There was Suzanne, Melody, Benny, Judy, Jennifer, Annette, Susan, Linda, Jeanne.   I imagined having one person’s tiny body, another’s Asian eyes, the deep throat of a third and of course, the memorable vagina of the girl with whom he used to play “doctor”.

These were not one night stands but relationships lasting anywhere from several months to decades.  He still keeps in touch with some of these women and considers them valued friends.

Ron’s been telling me about his life over the last forty years, the hitchhiking trips, the Rainbow Gatherings, his careers as a lab tech, a bike messenger and finally as a stagehand, the bands he played with, the cross-country journeys to art shows, weddings and funerals.

It occurred to me that he could have done all of that, and possibly more, if he, Peter and I had been a family.   Well, maybe not the art shows, but certainly the rest of it.

The only thing that would have been missing were hallucinogenics and nukkie from any post-1969 members of the harem listed above.

Only Ron can tell me and Peter if it was worth it to give up a wife who was working steady and more importantly, helping his son grow up.

Myself, I can’t imagine that either the sex or the acid were that great.  But I could be wrong.

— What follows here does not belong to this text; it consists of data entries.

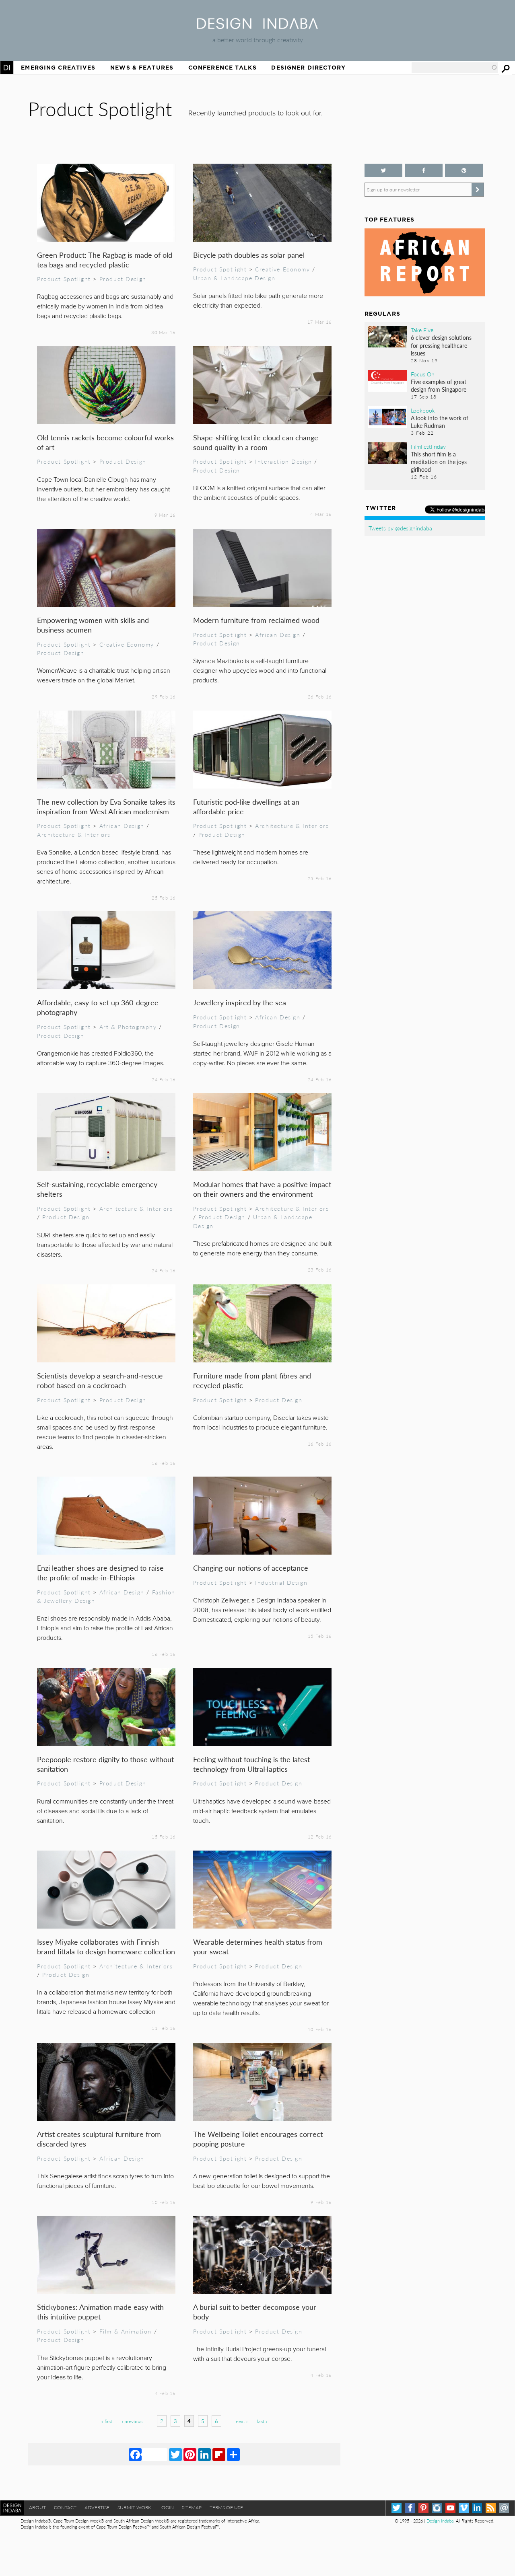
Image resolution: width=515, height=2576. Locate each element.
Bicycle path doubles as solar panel (249, 255)
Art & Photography (128, 1027)
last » (262, 2421)
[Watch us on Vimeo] (464, 2508)
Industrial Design (281, 1582)
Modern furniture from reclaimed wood (256, 620)
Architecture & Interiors (74, 834)
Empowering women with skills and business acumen (93, 625)
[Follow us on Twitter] (383, 170)
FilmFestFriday (428, 446)
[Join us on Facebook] (424, 170)
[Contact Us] (504, 2508)
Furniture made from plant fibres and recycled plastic (252, 1380)
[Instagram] (437, 2508)
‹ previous (132, 2421)
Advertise (96, 2507)
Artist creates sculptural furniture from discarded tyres (99, 2139)
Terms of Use (226, 2507)
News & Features (141, 67)
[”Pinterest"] (464, 170)
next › (241, 2421)
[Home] (257, 26)
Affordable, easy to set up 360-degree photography (98, 1007)
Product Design (122, 279)
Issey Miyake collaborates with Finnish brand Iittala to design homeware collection (106, 1946)
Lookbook (423, 410)
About (37, 2507)
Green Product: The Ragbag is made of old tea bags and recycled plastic (104, 259)
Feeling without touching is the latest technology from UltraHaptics (251, 1764)
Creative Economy (282, 269)
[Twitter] (175, 2454)
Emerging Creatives (58, 67)
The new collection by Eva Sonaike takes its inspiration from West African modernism (106, 806)
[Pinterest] (189, 2454)
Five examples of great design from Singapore (438, 385)
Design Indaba (439, 2521)
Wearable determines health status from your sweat (257, 1946)
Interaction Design (283, 461)
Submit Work (134, 2507)
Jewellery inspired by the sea (239, 1002)
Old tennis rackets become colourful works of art (105, 442)
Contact (65, 2507)
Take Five (422, 330)
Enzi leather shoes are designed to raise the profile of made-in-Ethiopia (100, 1572)
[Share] (233, 2454)
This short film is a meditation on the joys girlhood (439, 461)
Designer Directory (308, 67)
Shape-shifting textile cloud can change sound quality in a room (255, 442)
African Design (277, 635)
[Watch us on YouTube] (450, 2508)
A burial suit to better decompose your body (254, 2311)
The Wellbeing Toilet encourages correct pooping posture (258, 2139)
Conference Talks (222, 67)
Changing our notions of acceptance (250, 1568)
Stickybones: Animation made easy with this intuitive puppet (100, 2311)
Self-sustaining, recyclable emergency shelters (97, 1189)
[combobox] (455, 67)
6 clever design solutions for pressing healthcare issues (441, 345)
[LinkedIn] (204, 2454)
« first (106, 2421)
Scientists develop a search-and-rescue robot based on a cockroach (100, 1380)
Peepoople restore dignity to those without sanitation (105, 1764)
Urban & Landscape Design (234, 278)
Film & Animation (125, 2331)
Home (7, 67)
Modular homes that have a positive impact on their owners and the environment (262, 1189)
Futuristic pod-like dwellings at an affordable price (246, 806)
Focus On (423, 374)
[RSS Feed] (491, 2508)
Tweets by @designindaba (400, 528)
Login (166, 2507)
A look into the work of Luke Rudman (439, 421)
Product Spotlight (64, 279)
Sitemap (192, 2507)
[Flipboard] (218, 2454)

This past week has thrown me off balance.  Ron is thoughtful and easy to live with, but I need to adjust to another person in ways I hadn’t expected.  Like not driving myself and, thus, losing track of my keys because they are not in the ignition.  Like waking up with aches and pains because my legs and arms have been in awkward positions, making room for another person in bed.

These are things that no one tells you about, focusing instead on heavy issues like money, childrearing, religion.

All in all, though, I’m glad that we caught up with one another.

I do deeply and profoundly regret, though, that it took so long.  And it deeply hurts my heart that I have so little to offer compared to all the girls he’s loved before:  no artfully decorated house in a prestigious neighborhood, no 50-acre farm with a glorious barn, no tiny body, no exquisite face, no wealth, no worldly stories about international travel.

I feel like he cheated himself by marrying me.  I feel like he’s been ripped off yet one more time.  Poor fellow.